Ingredients
1 teaspoon grated orange zest
3 tablespoons freshly squeezed orange juice
1 1/4 pounds tart apples, such as Empire or Granny Smith (3 apples)
3 tablespoons dried cherries We used cranberries because they were in the pantry
3 tablespoons sugar, plus extra to sprinkle on top
1 tablespoon all-purpose flour
1/4 teaspoon ground cinnamon
1/8 teaspoon ground nutmeg
Pinch kosher salt
1 package (17.3 ounces, 2 sheets) frozen puff pastry, defrosted
1 egg beaten with 1 tablespoon water, for egg wash
Directions
Preheat the oven to 400 degrees F. Combine the orange zest and orange juice in a bowl. Peel, quarter, and core the apples and then cut them in 3/4-inch dice. Immediately toss the apples with the zest and juice to prevent them from turning brown. Add the cherries, sugar, flour, cinnamon, nutmeg, and salt.
Flour a board and lightly roll each sheet of puff pastry to a 12 by 12-inch square. Cut each sheet into 4 smaller squares and keep chilled until ready to use.
Brush the edges of each square with the egg wash and neatly place about 1/3 cup of the apple mixture on half of the square. Fold the pastry diagonally over the apple mixture and seal by pressing the edges with a fork. Transfer to a sheet pan lined with parchment paper. Brush the top with egg wash, sprinkle with sugar, make 2 small slits, and bake for 20 minutes, until browned and puffed. Serve warm or at room temperature.
Notes
If you've got puff pastry in the freezer but didn't plan on breakfast, no worries. Just set it on a pan next to a window while you're prepping everything!

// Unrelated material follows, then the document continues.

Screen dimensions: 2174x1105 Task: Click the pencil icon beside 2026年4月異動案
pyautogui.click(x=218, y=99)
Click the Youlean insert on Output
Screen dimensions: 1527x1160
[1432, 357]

Then your oven might decide to go off half way through cooking the pastry. If this happens flip the breaker and move on to the toaster. I'm not really sure what happened this morning but there was a lot of beeping and no cooking. :-( But we finished the pastries in the toaster oven without any trouble.
And if you're feeling craft and making breakfast for a loved one, put some hearts on it with extra puff pastry! |
This sounds as good as the pumpkin pie was!